[Records to use]:
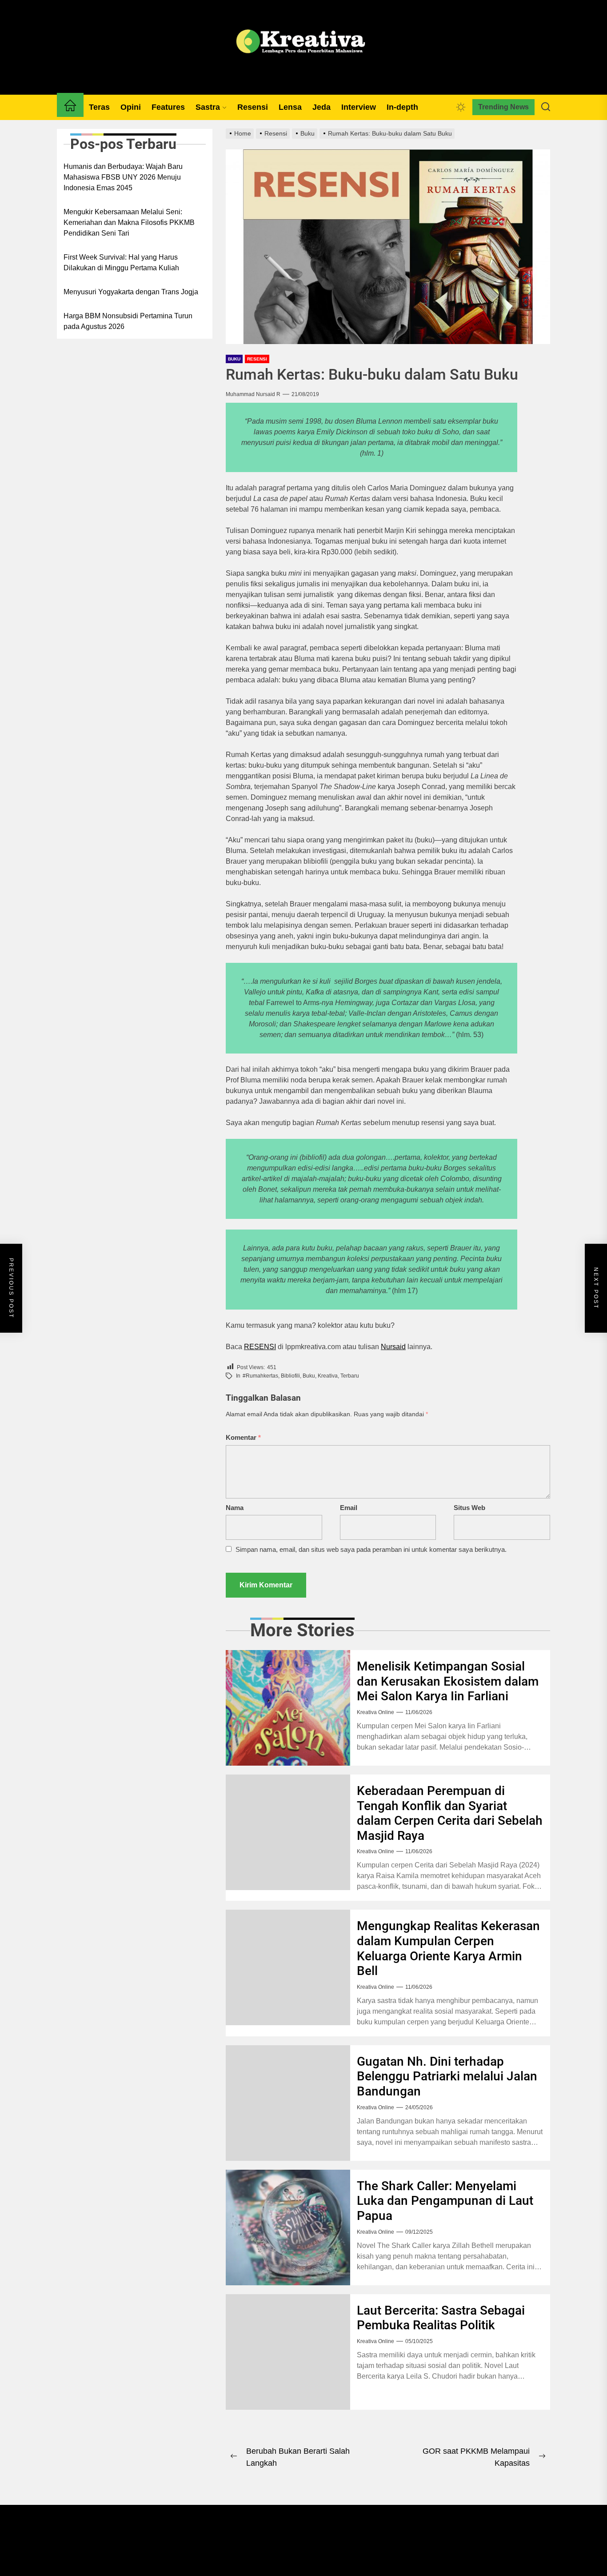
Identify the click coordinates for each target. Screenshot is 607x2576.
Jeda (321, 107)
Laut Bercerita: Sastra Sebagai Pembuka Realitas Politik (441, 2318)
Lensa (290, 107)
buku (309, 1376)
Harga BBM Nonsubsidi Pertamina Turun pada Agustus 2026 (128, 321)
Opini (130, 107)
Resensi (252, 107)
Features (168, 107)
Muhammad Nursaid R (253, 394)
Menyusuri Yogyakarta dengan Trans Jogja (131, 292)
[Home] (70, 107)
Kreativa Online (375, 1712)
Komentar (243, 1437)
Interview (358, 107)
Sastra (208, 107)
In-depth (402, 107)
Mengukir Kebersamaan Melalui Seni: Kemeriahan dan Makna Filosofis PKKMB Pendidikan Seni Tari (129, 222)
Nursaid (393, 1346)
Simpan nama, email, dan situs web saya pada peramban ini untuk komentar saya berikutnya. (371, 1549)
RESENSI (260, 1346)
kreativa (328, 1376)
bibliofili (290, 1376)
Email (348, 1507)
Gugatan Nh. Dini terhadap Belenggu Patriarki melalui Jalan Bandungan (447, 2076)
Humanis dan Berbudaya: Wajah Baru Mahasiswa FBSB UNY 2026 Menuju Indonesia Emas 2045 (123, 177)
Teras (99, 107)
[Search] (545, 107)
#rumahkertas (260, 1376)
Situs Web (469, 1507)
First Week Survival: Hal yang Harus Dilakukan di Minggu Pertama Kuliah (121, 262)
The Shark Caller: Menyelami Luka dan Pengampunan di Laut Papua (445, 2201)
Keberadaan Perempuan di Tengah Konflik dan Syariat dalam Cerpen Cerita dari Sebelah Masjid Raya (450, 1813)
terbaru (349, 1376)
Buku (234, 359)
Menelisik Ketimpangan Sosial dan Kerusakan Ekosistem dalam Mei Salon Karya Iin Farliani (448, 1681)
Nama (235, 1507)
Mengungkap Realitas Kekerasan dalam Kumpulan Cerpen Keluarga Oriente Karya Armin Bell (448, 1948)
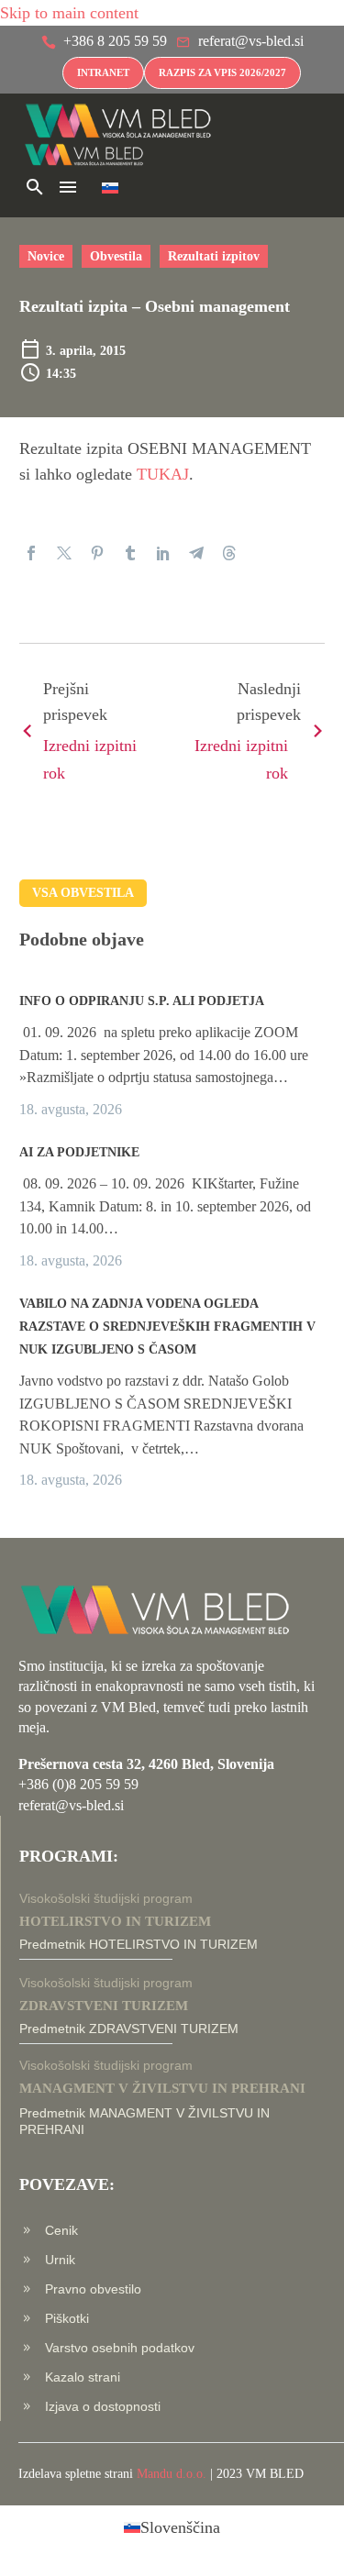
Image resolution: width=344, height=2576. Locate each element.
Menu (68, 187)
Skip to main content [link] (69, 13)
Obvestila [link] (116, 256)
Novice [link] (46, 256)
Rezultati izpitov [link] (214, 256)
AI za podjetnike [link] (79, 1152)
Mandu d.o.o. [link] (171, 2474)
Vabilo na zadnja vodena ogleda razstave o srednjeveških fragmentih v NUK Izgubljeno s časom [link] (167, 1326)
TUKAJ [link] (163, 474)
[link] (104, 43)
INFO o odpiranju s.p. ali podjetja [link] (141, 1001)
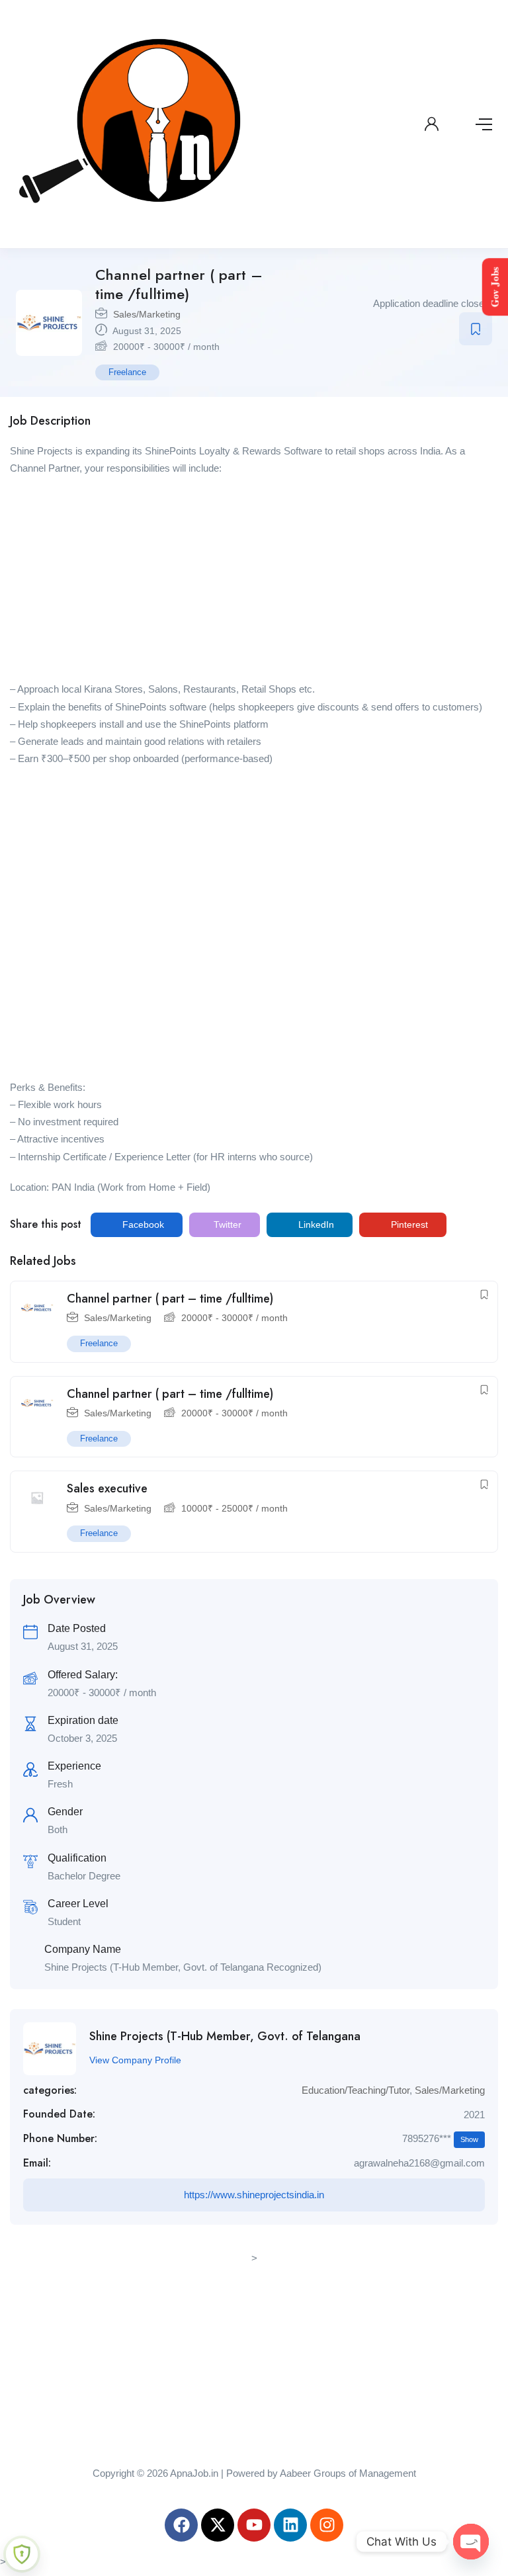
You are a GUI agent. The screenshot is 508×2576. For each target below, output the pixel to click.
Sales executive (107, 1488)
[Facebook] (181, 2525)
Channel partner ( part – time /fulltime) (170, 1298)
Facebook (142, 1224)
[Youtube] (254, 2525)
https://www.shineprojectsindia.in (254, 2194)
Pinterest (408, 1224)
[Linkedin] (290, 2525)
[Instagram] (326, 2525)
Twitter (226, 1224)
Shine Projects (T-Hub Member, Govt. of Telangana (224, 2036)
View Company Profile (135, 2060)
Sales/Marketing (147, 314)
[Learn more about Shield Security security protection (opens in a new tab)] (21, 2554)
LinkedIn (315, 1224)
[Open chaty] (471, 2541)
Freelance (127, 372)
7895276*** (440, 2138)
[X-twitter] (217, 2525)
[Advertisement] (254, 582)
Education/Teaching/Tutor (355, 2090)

[Exercise directions]: Taking the entries above, print exactly the lines starting at the line with "Muhammad Nursaid R (253, 394)" and ending at the line with "Gugatan Nh. Dini", both included.

[Task answer]:
Muhammad Nursaid R (253, 394)
Menyusuri Yogyakarta dengan Trans Jogja (131, 292)
[Home] (70, 107)
Kreativa Online (375, 1712)
Komentar (243, 1437)
Interview (358, 107)
Sastra (208, 107)
In-depth (402, 107)
Mengukir Kebersamaan Melalui Seni: Kemeriahan dan Makna Filosofis PKKMB Pendidikan Seni Tari (129, 222)
Nursaid (393, 1346)
Simpan nama, email, dan situs web saya pada peramban ini untuk komentar saya berikutnya. (371, 1549)
RESENSI (260, 1346)
kreativa (328, 1376)
bibliofili (290, 1376)
Email (348, 1507)
Gugatan Nh. Dini terhadap Belenggu Patriarki melalui Jalan Bandungan (447, 2076)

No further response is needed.